Numerous types of portfolios benefited from holding technology-related stocks even if it wasn't their emphasis. Shares of AVECOR Cardiovascular Inc., Security Dynamics Technology and Canada's Plaintree Systems shot out the lights for top-ranked Perkins Opportunity Fund, up 21.49 percent in the quarter.
"We look for stock of companies undergoing some sort of change, whether new products, new management or a changing industry, that will cause them to grow much faster," explained Daniel Perkins, fund co-manager. "I expect the market to remain strong near-term."
Two top funds -- the Global Asset Management (GAM) Global Fund, which includes U.S. stocks, and the GAM International Fund, which holds strictly foreign equities -- prospered because their overseas investments didn't include Latin America, Japan or Southeast Asia.

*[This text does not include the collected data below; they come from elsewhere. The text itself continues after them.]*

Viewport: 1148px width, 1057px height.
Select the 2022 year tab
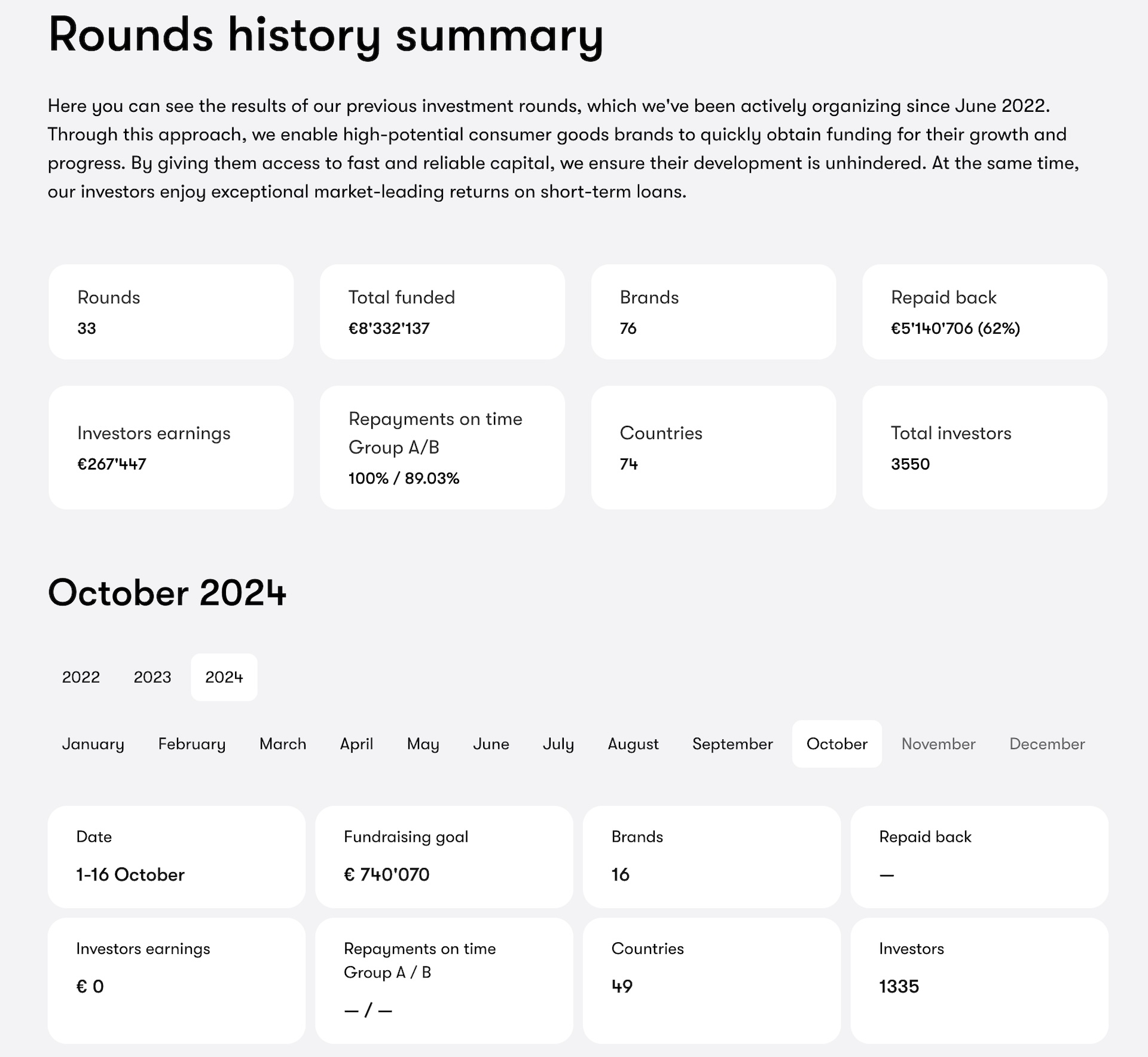[81, 677]
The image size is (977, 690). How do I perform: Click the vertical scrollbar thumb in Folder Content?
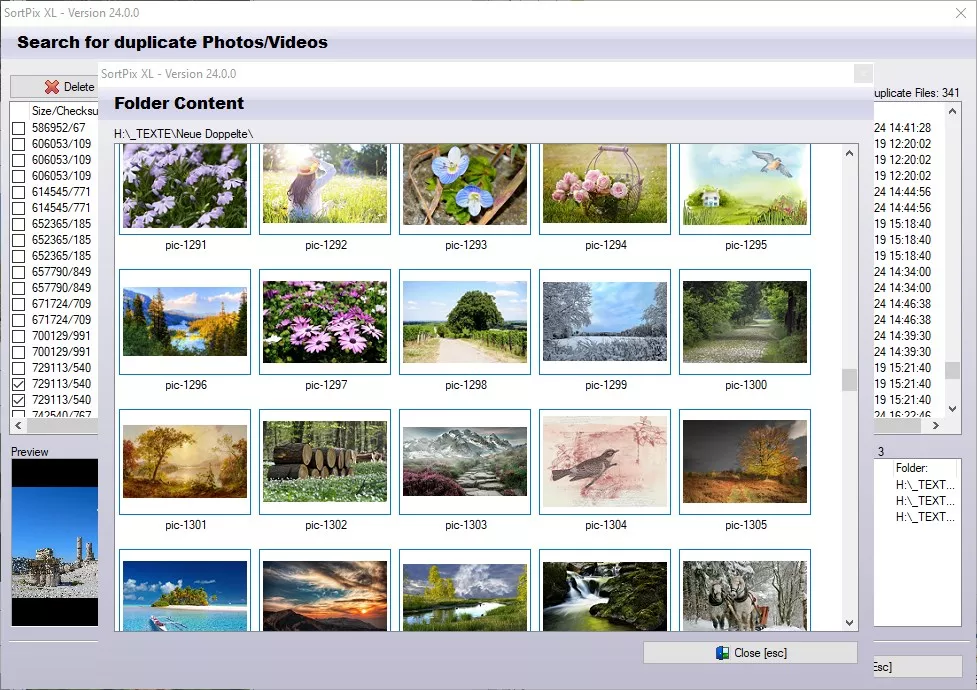pyautogui.click(x=848, y=378)
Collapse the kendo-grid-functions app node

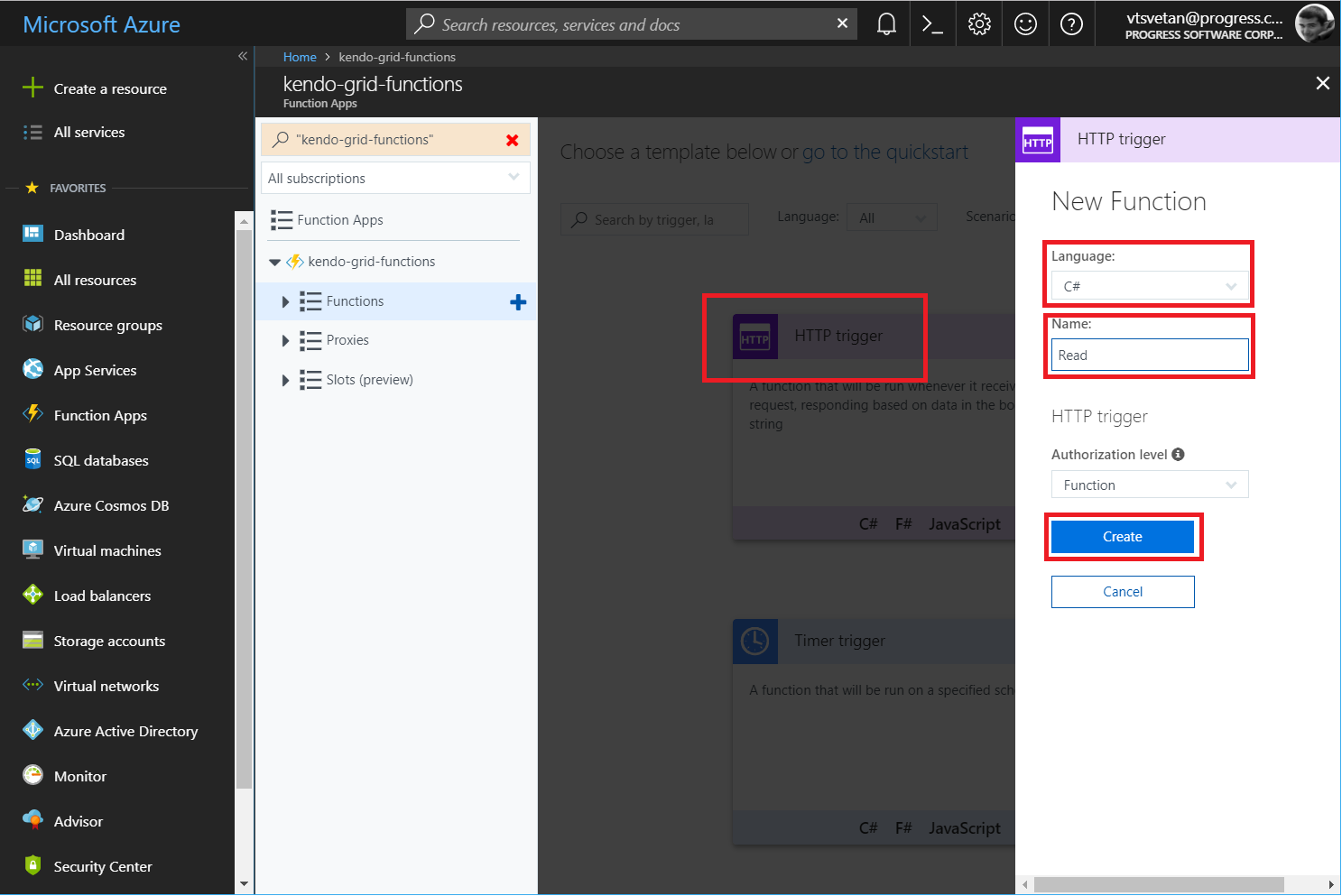coord(275,261)
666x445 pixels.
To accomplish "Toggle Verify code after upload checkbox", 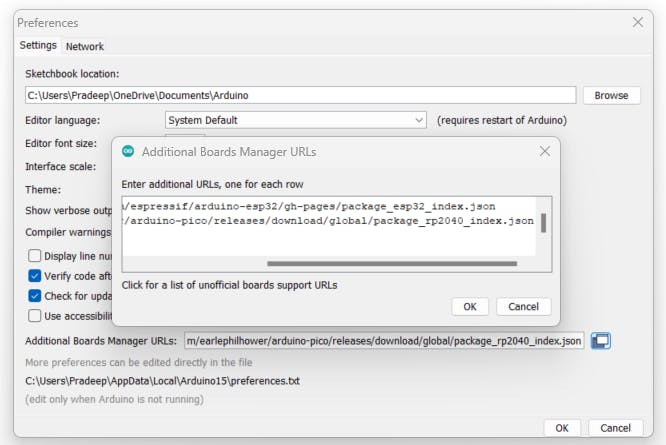I will tap(35, 276).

"We avoided the trouble spots and, right now, our portfolio is about 60 percent in bonds with an emphasis on the debt of Germany, Austria, Switzerland and France," said David Anderson, managing director of Global Asset Management U.S.A. Seismic data gatherer Seitel Inc., Intel Corp. and Novellus Systems were big gainers for fourth-ranked Retirement Planning Funds of America (RPF) Growth Fund.
"We're not an aggressive fund that buys high price-to-earnings rapid growers, but prefer above-average growers at prices below market multiples," said portfolio manager Graham Tanaka.

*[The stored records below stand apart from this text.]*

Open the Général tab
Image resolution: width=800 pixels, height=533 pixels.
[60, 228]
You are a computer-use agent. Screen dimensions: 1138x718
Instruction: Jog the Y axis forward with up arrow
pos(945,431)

Micron Technology, Intel Corp. and Texas Instruments boosted sixth-place Fidelity Select Electronics Fund, which focuses on semiconductors.
"I expect positive earnings trends to continue," said Harry Lange, portfolio manager. "However, it's likely the fund will take a 10 percent to 15 percent dive a couple of times during the year, as it did last year, but do well overall, nonetheless."

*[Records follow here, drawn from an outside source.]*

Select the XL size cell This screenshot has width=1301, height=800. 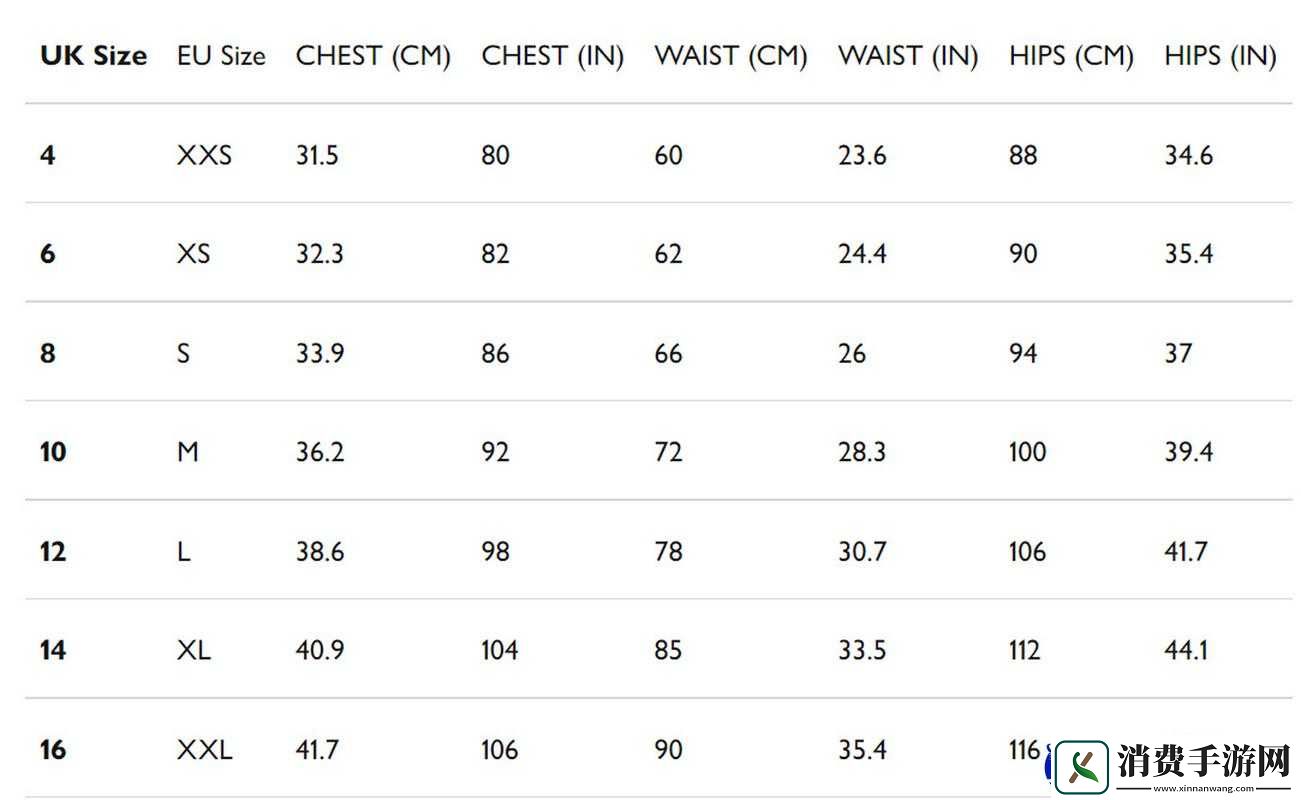[194, 650]
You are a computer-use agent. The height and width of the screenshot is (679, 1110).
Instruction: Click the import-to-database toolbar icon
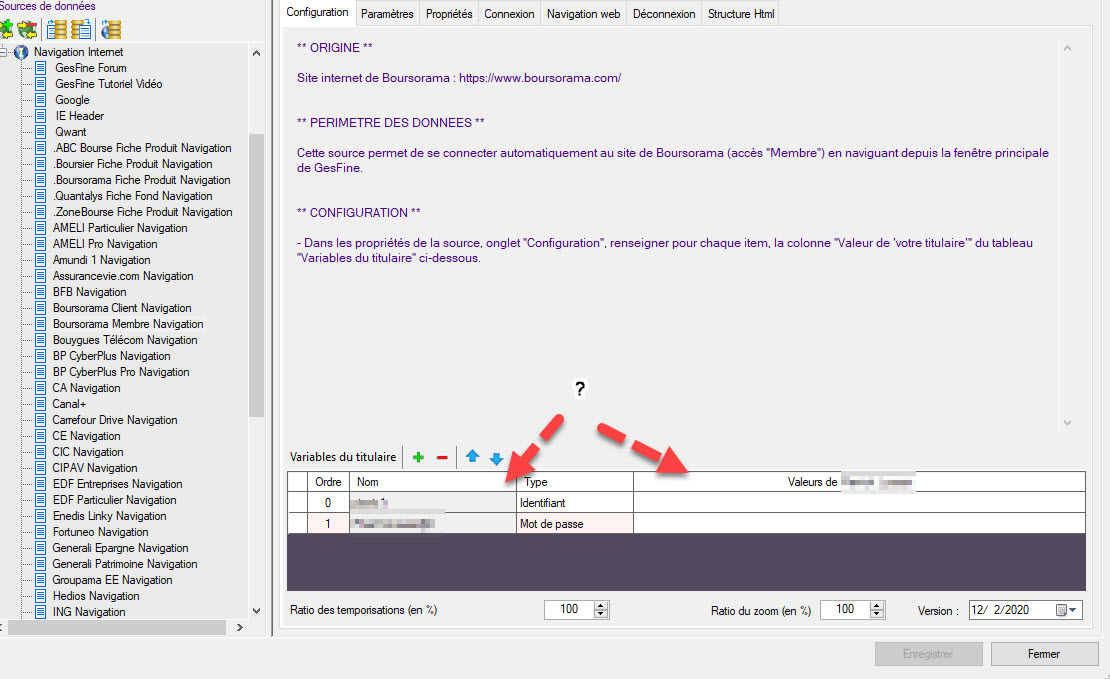tap(58, 29)
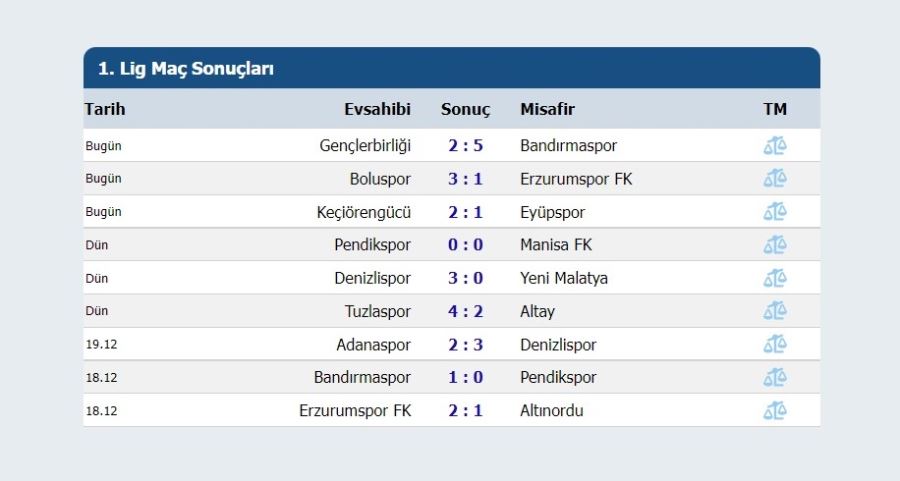Open Erzurumspor FK away team link

tap(576, 179)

According to Lipper, the top performing stock mutual funds in the 1995 first quarter that were open to new investors included:
* Perkins Opportunity Fund, Minneapolis; $12 million in assets; 4.75 percent "load" (initial sales charge); $2,500 minimum initial investment; up 21.49 percent.
* GAM Global Fund, New York; $18 million; 5 percent load; $10,000 minimum; up 20.90 percent.
* American Investors Pension Trust: Yorktown Value Fund, Lynchburg, Va.; $5.9 million; 2 percent load; $500 minimum; up 20.62 percent.
* RPF Growth Fund, Class A, Santa Fe, N.M.; $54 million; 4.75 percent load; $1,000 minimum; up 20.25 percent. (Class B shares with declining redemption charge were up 19.97 percent.)
* Fidelity Select Air Transportation Fund, Boston; $31 million; 3 percent load; $2,500 minimum; up 19.31 percent.
* Fidelity Select Electronics Fund, Boston; $431 million; 3 percent load; $2,500 minimum; up 18.12 percent.
* GAM International, New York; $200 million; 5 percent load; $10,000 minimum; up 17.54 percent.
* Govett Smaller Companies Fund, San Francisco; $172 million; 4.95 percent load; $500 minimum; up 15.63 percent.
* Cappiello/Rushmore Emerging Growth Fund, Baltimore; $42 million; no load; $2,500 minimum; up 14.94 percent.
* Robertson Stephens Value Plus Growth Fund, San Francisco; $380 million; no load; $5,000 minimum; up 14.92 percent.